=== Work item ===
Can you pick up the text on the shrub Prostanthera albiflora, given below, and continue it from its last sentence?

Scientific classification
- Kingdom: Plantae
- Clade: Tracheophytes
- Clade: Angiosperms
- Clade: Eudicots
- Clade: Asterids
- Order: Lamiales
- Family: Lamiaceae
- Genus: Prostanthera
- Species: P. albiflora
- Binomial name: Prostanthera albiflora B.J.Conn

= Prostanthera albiflora =

- Genus: Prostanthera
- Species: albiflora
- Authority: B.J.Conn

Species of flowering plant

Prostanthera albiflora is a species of flowering plant in the family Lamiaceae and is endemic to inland areas of Western Australia. It is an erect, spreading shrub with narrow egg-shaped to narrow elliptical leaves and two to twelve white flowers with pale blue spots inside and arranged in the upper leaf axils.

==Description==
Prostanthera albiflora is an erect, spreading shrub that typically grows to a height of 0.5–2 m with stems that are square in cross-section. The leaves are usually narrow egg-shaped to narrow elliptical, light green, 5–18 mm long and 3–6 mm wide on a petiole 0.5–1.6 mm long. The flowers are arranged singly in two to twelve of the upper leaf axils, each flower on a pedicel 1.6–3.1 mm long. The sepals form a tube 3–5 mm long with two lobes, the lower lobe 2.2–3.4 mm long and the upper lobe 4.6–13 mm long. The petals are white with pale blue spots inside and fused to form a tube 11–16 mm long. The lower lip has three lobes, the centre lobe spatula-shaped, 6–7.2 mm long and 6–9 mm wide and the side lobes 5-6 mm long and 4–5 mm wide. The upper lip has two lobes 7.5–10 mm long and about 13 mm wide. Flowering occurs in April or from August to October.

Recorded data:
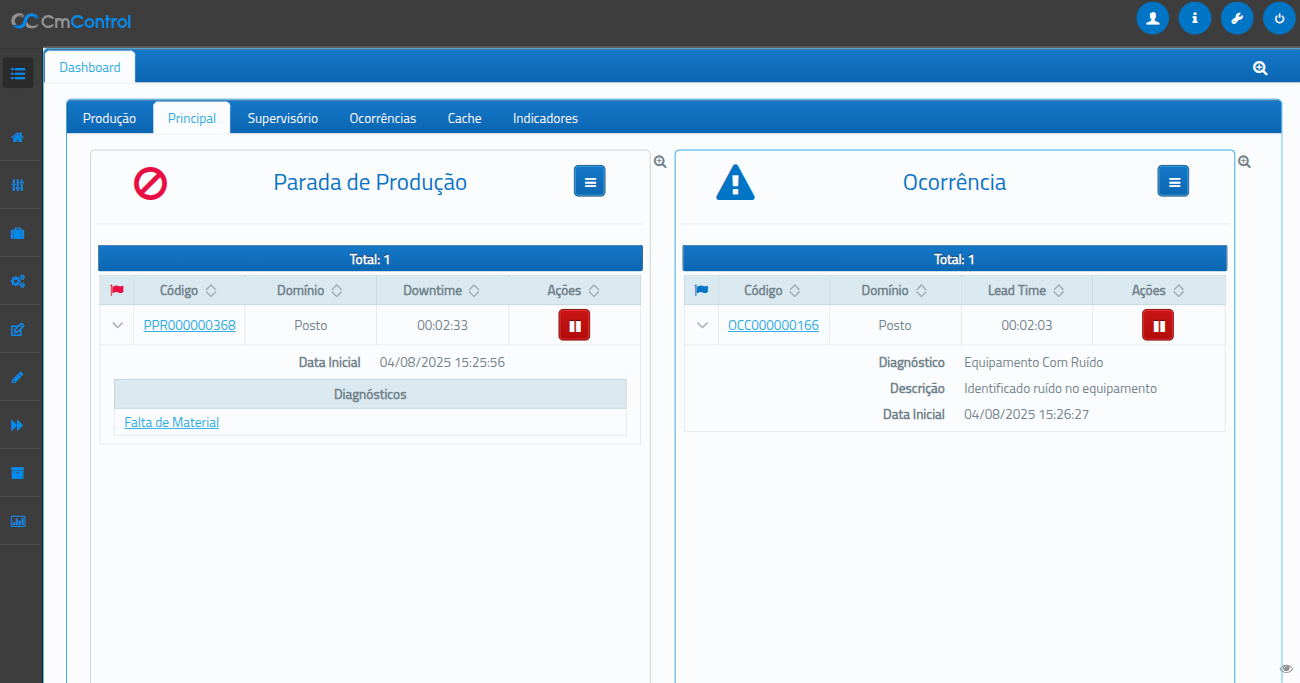
Task: Collapse the OCC000000166 row chevron
Action: (702, 325)
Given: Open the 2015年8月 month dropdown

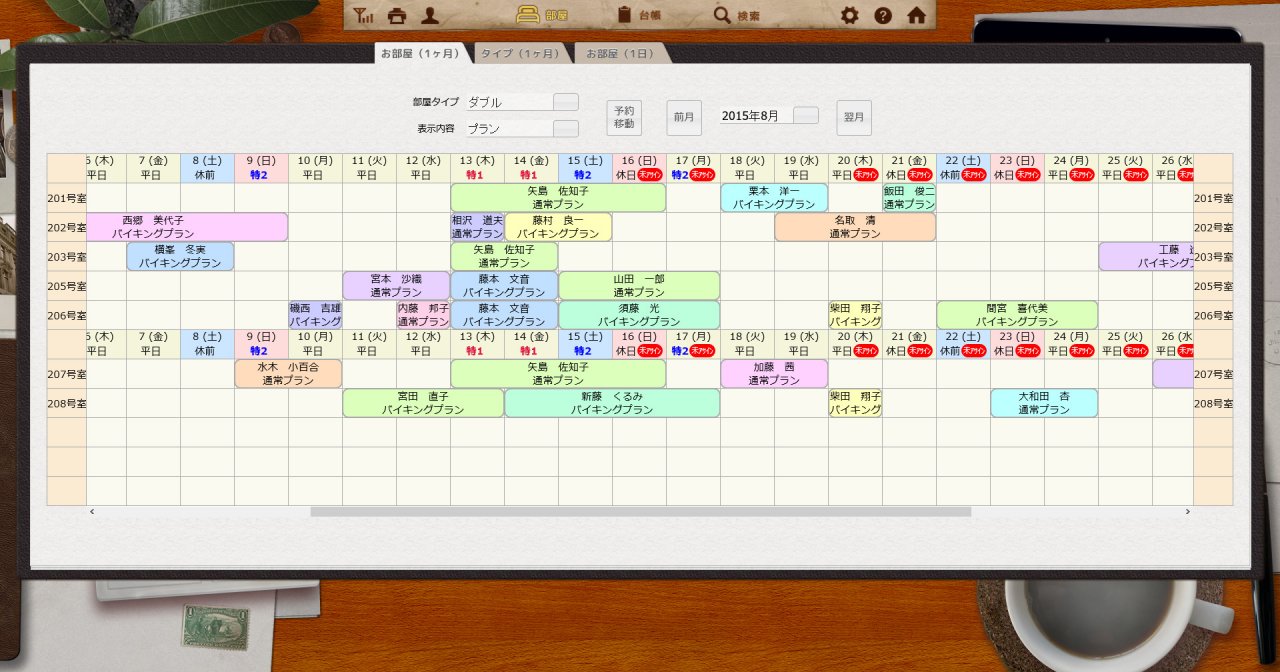Looking at the screenshot, I should [x=806, y=115].
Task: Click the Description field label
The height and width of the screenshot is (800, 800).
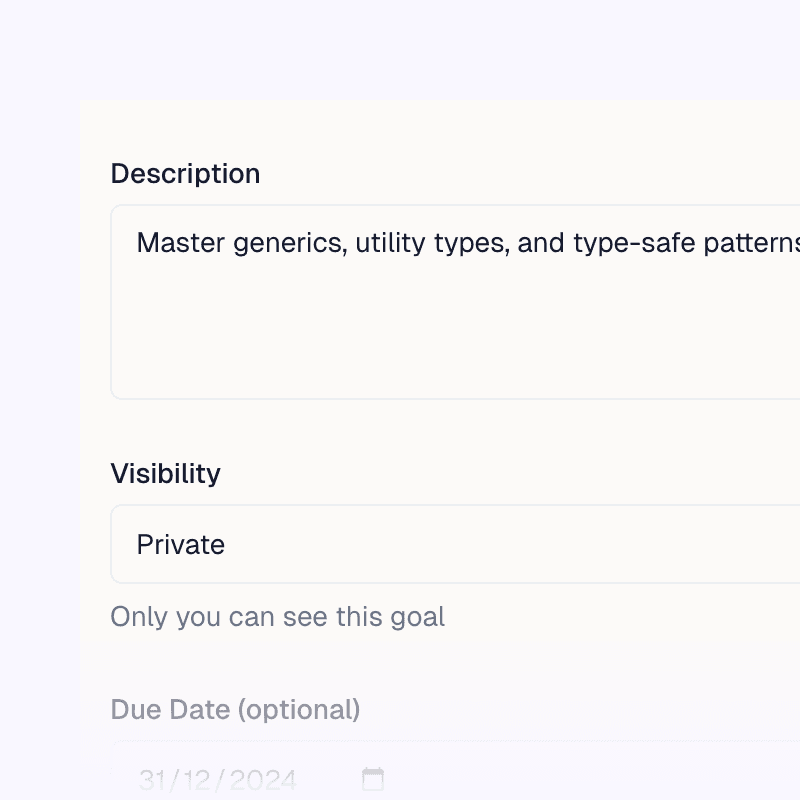Action: point(185,173)
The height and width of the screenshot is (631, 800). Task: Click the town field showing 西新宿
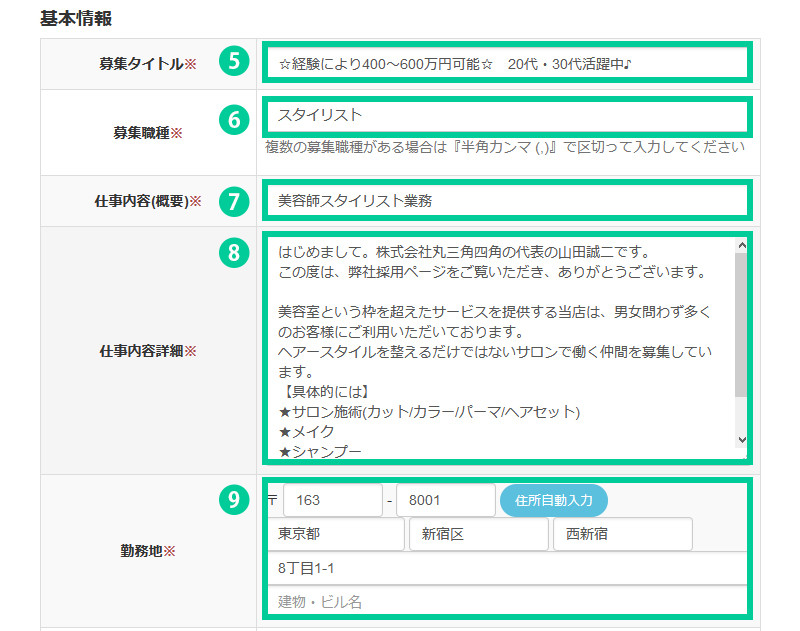(x=622, y=534)
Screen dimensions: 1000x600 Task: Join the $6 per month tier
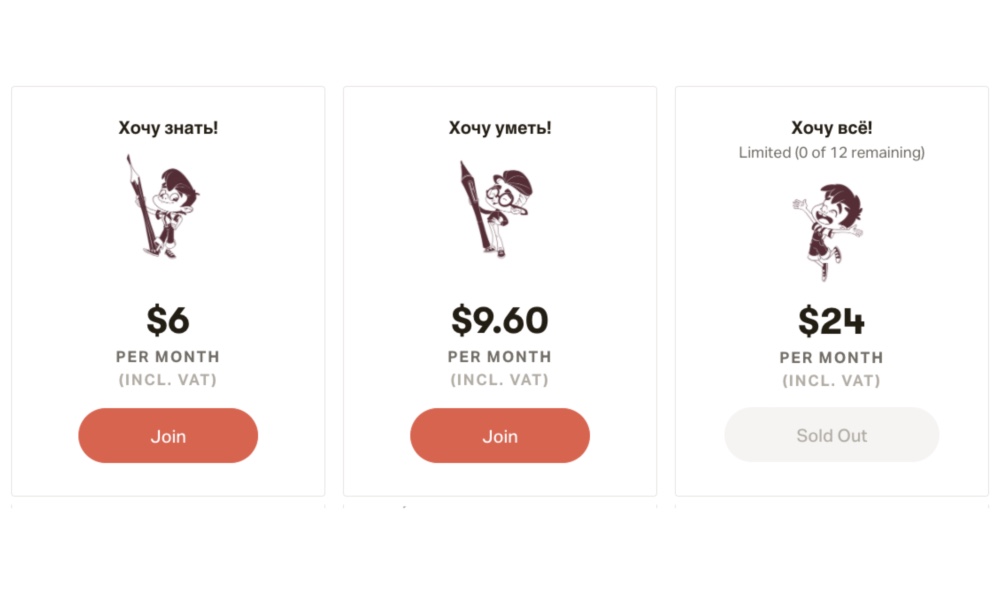[168, 435]
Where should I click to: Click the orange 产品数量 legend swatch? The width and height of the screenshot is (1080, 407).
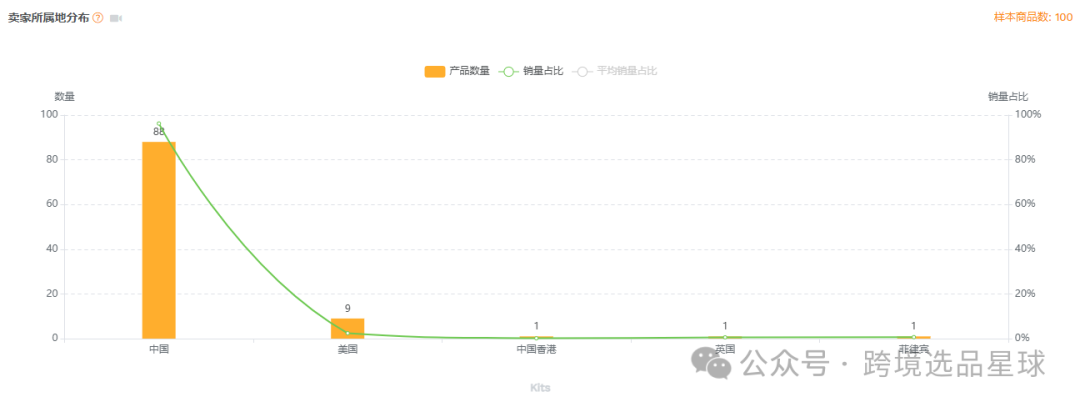point(435,71)
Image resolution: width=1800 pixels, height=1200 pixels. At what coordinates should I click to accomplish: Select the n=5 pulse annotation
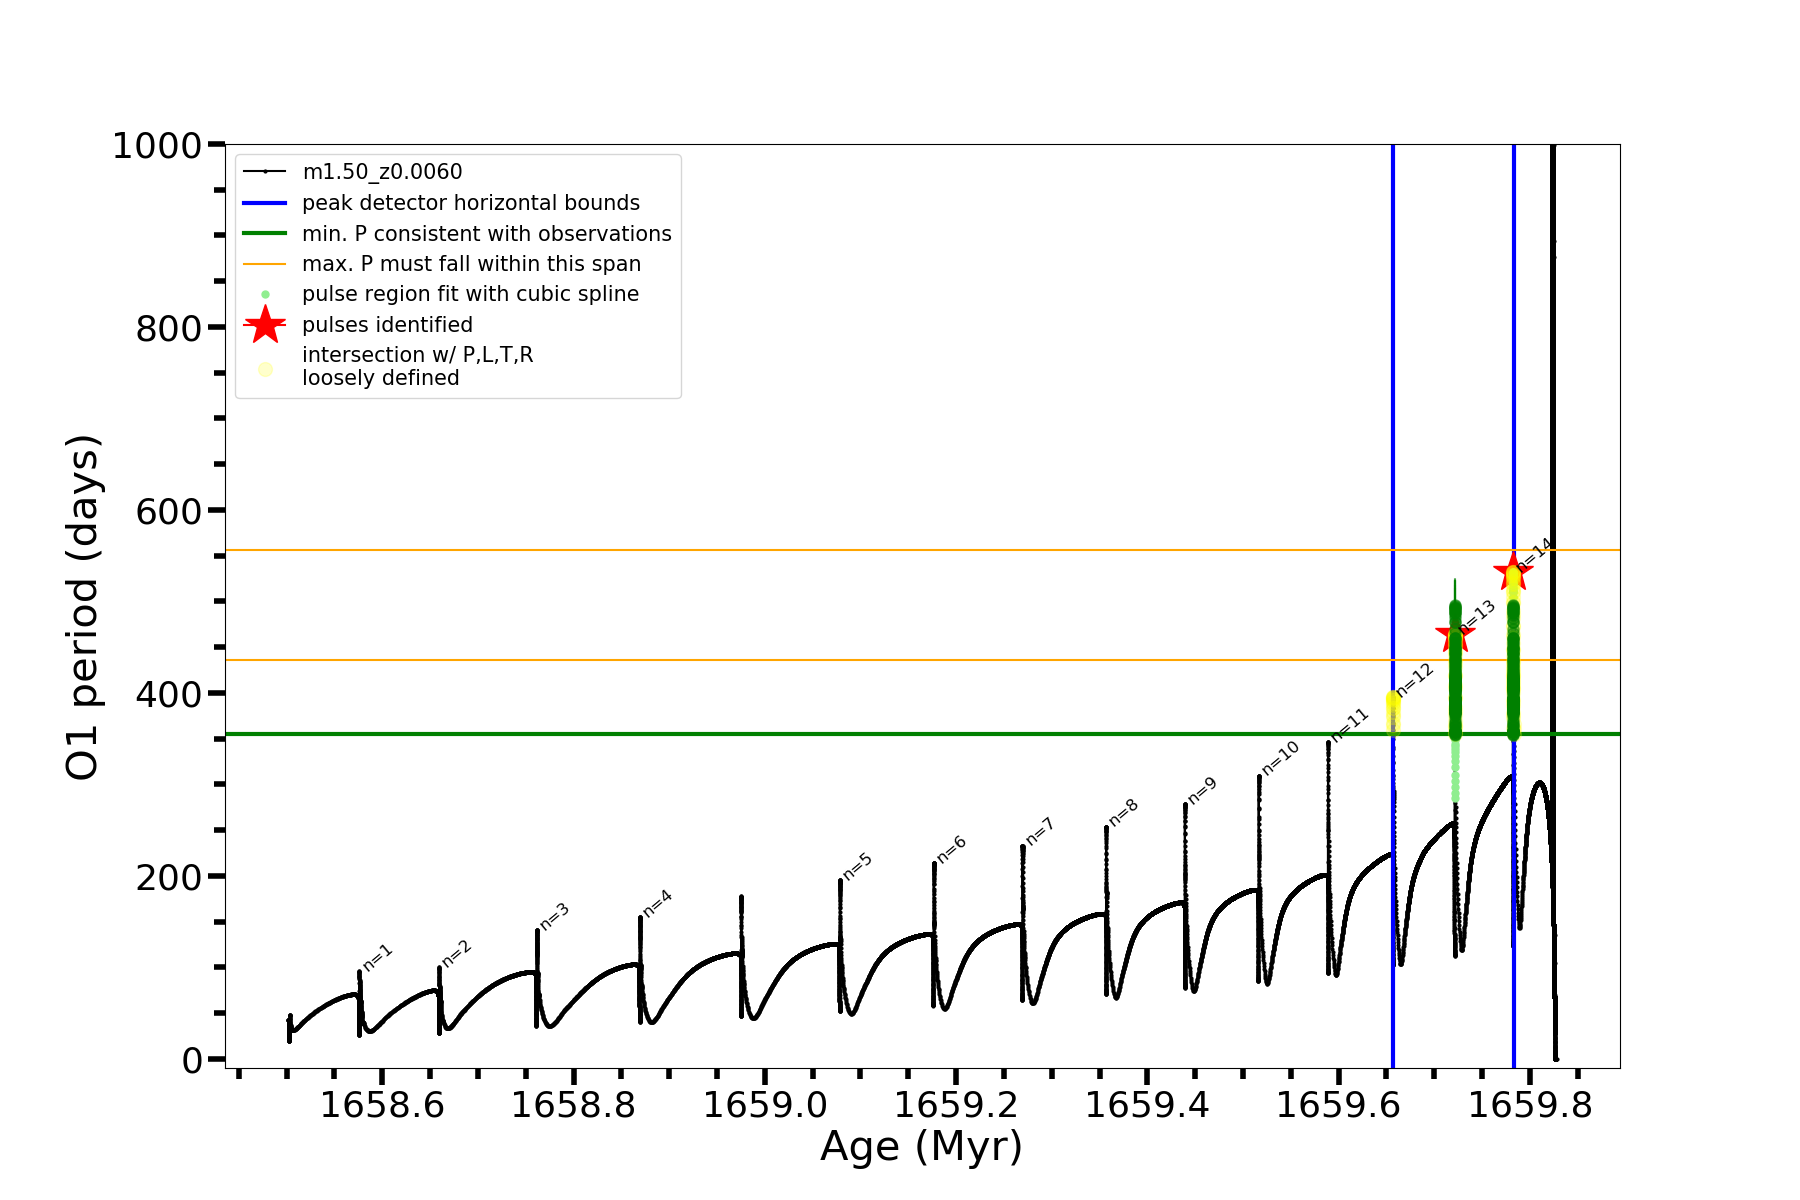coord(857,866)
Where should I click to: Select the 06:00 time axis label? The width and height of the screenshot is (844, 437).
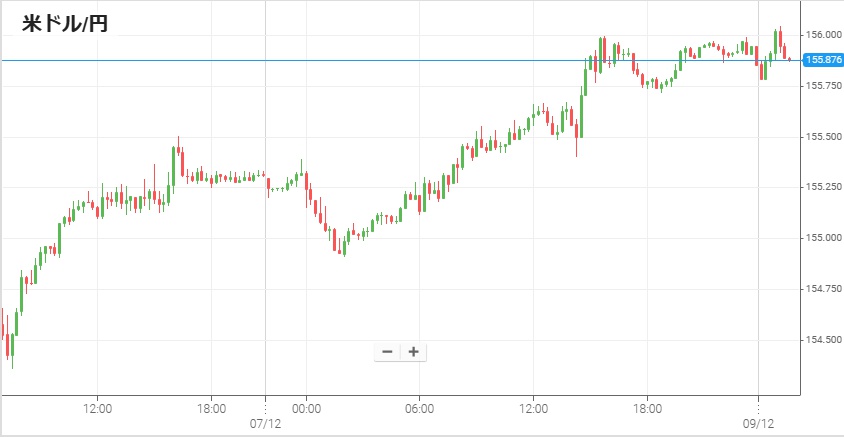pos(419,408)
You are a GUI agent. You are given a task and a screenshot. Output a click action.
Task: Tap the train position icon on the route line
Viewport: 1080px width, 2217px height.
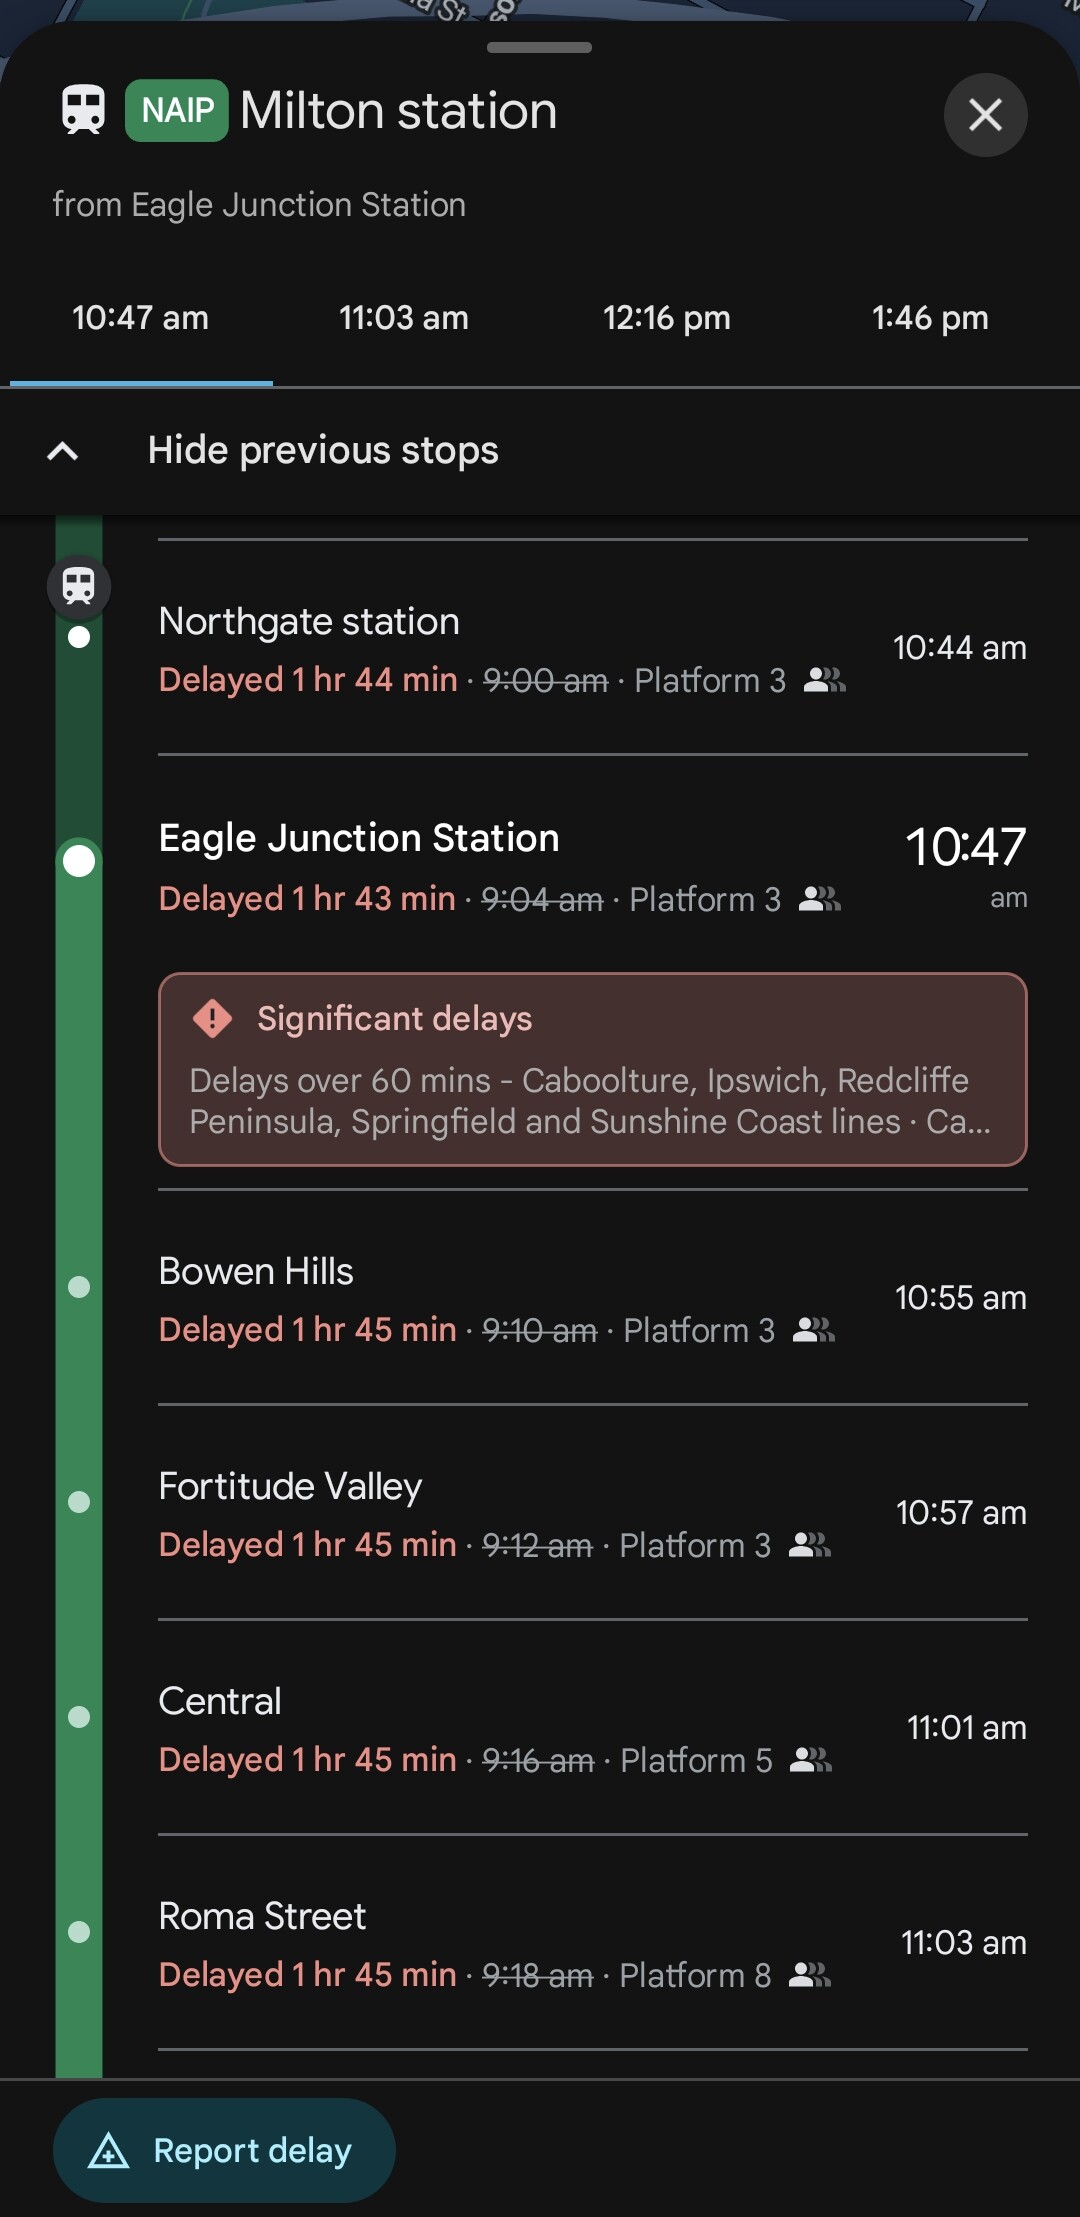pyautogui.click(x=79, y=586)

=== Result for this exercise ===
==Taxonomy==
Prostanthera albiflora was first formally described in 1988 by Barry Conn in the journal Nuytsia from specimens collected between Agnew and Wiluna in 1975.

==Distribution and habitat==
This mintbush grows along watercourses in the Carnarvon, Gascoyne, Little Sandy Desert, Murchison, Pilbara and Yalgoo biogeographic regions of inland Western Australia.

==Conservation status==
Prostanthera albiflora is classified as "not threatened" by the Western Australian Government Department of Parks and Wildlife.